9 thoughts on “The cost of doing business, Pinbeam Books edition”

  1. Thanks for passing on the lesson learned that unfortunately had to be paid for. I read with Amazon because it’s so easy, but I often wonder about how much of my so called beer money goes to the writer. Also, I like learning how book writing and publishing works. Thanks for sharing.

  2. Interesting. Thank you. I am one of those who avoids buying books (and other things) from Amazon so it is good to know that buying from Barnes & Noble can line Amazon’s pockets too.

  3. Due to eye problems I can no longer read paper books unless I am in really really good light. Thank goodness for ebooks. Sounds like you might ave to rethink the paper route. I loved your latest book. Thanks to you both. I love your books

  4. I am one of those who really, REALLY want a paper copy of your books. I am happy to pay the $10.00 and have in fact paid up to $15.00 for other print-on-demand titles of authors whom I enjoy. I also always buy the e-version as well, for convenience sake and the sake of supporting authors who give me so much pleasure. I find it horrible and unfair that so much of what should be author’s instead becomes Amazon’s and would happily welcome an alternative to Amazon that was more just and equitable to the author. Any suggestions?

    Anne in Virginia

  5. Hence I buy the ebook from Baen and the paper copy when it comes out in Constellation form, from my local sci-fi bookstore. And I support the authors on Patreon because then I know they’re getting a large portion of the money I send.

  6. Amazon has gotten ‘way too big, I think. But it was never a force for good; it was always a for-profit endeavor. As someone who is also for-profit, I can’t fault them for wanting more profit. I just have to be vigilant in preserving my profit — and that’s the case no matter who you deal with.

  7. Well…Amazon only takes 30% of ebook cover price.
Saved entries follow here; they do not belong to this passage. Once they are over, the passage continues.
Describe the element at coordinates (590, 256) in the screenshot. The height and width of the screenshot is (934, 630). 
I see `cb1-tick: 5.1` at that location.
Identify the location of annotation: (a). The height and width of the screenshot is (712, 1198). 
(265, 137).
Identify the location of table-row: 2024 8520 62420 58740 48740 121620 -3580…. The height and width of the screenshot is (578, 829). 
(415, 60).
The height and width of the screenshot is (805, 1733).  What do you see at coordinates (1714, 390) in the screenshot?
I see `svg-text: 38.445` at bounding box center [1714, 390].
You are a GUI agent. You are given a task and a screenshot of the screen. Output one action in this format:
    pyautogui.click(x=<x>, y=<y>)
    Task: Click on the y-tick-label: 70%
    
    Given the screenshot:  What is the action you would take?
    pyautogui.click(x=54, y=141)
Which is more or less standard now, I guess, among the Usual Suspects.

    For paper books, they take 40%, which is the standard bookstore percentage, PLUS the printer’s costs, since they’re producing the book. If SRM were still operating, we’d still have to pay the printer, and give a discount to bookstores so they could afford to sell our books.

    Where Amazon becomes less than cost effective, for what we’re doing, is when we take the next step and ask them to distribute to venues other than themselves. And, as I said in the original post, SRM books were never distributed beyond what we could do ourselves, through mail order and direct bookstore orders.
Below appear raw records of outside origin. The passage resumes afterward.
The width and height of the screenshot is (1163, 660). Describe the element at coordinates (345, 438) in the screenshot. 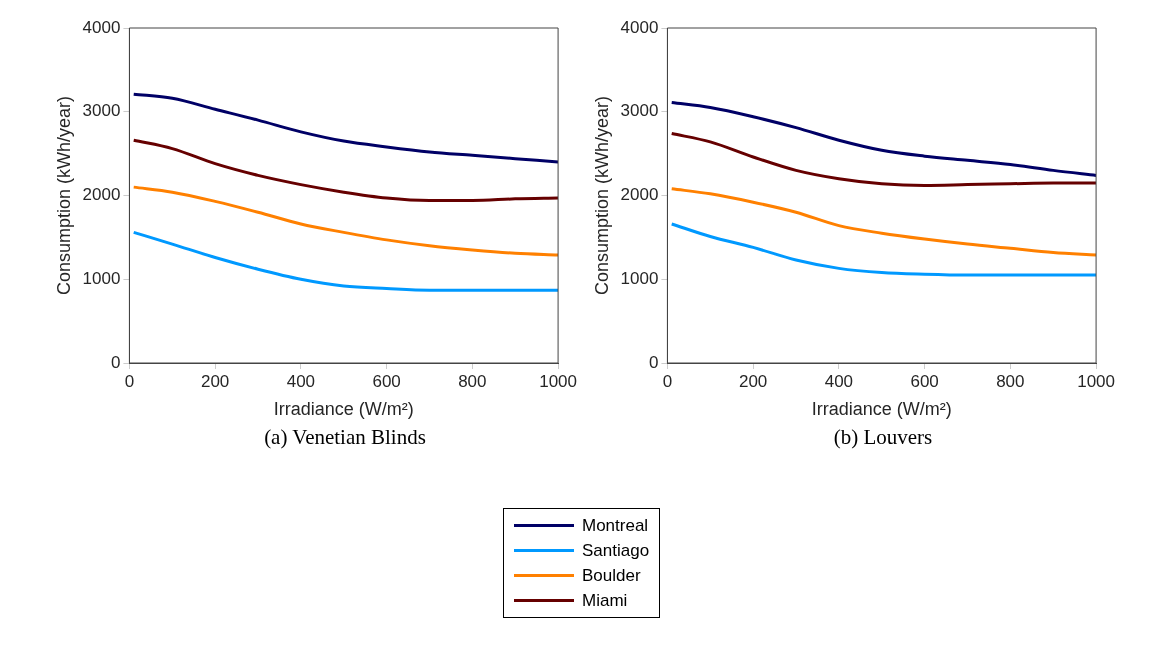

I see `text: (a) Venetian Blinds` at that location.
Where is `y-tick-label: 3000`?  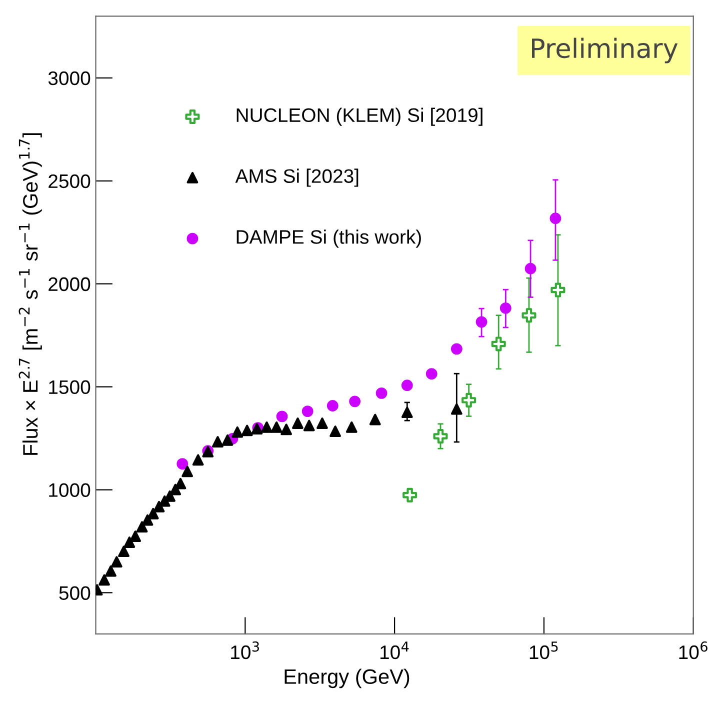
y-tick-label: 3000 is located at coordinates (69, 78).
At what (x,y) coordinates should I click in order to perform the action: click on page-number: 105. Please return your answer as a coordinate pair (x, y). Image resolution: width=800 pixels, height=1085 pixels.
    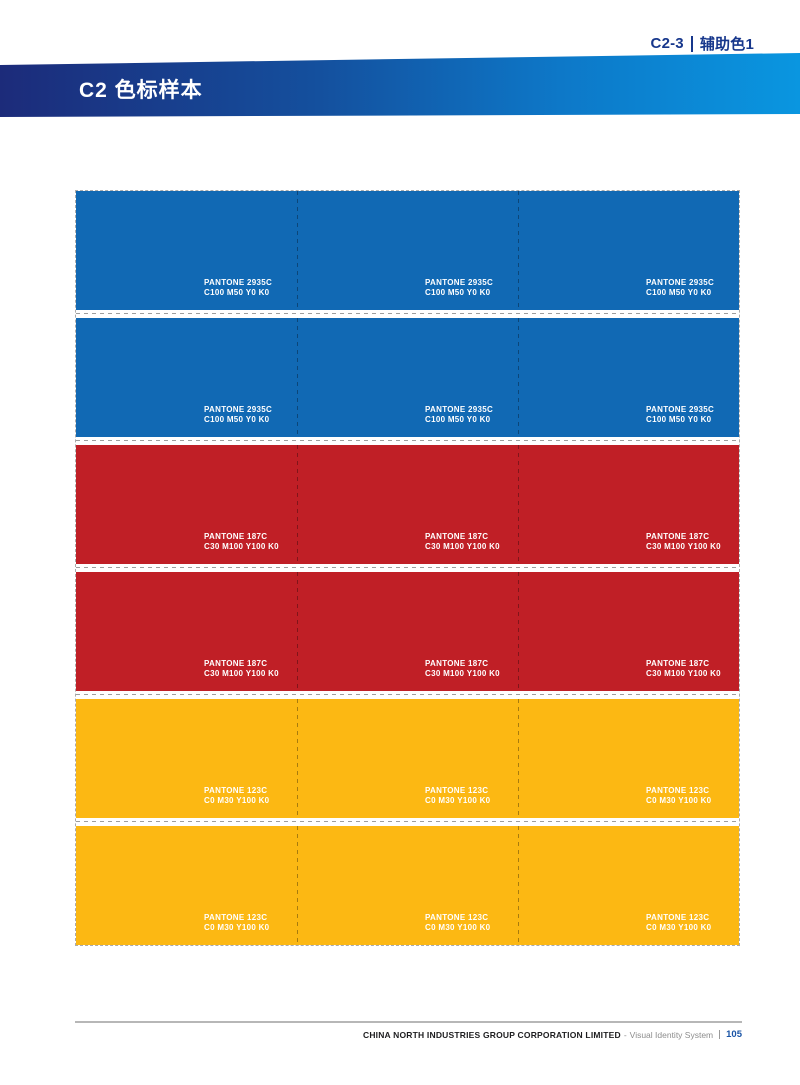
    Looking at the image, I should click on (734, 1034).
    I would really like to make our paper books available in venues other than Amazon, but the distribution fees tip us from black to red. So, it’s a no-go.

  8. “Which leaves Pinbeam Books — a for-profit enterprise — with a profit per each that is comparable to the per-each profit on an Echapbook.”

    That’s very interesting how it comes out to be about the same. And it’s nice that it’s possible for certain readers to get the paper versions if they want it even as print on demand etc is going to have it’s own inherent cost… yet still come out about the same in the end per sale.

    This accidental distribution situation will either be a test case to monitor or in the very least perhaps gain some attention in various markets that might not be aware they exist and could attract them to the rest.

    I do hate when a form gets tweaked. It’s almost worse when it’s just a slight tweak so you’re not on guard. I feel like everytime I do my taxes online they have slightly re-skinned it in some way or re-phrased it and I can’t remember what I’m supposed to do for a thing.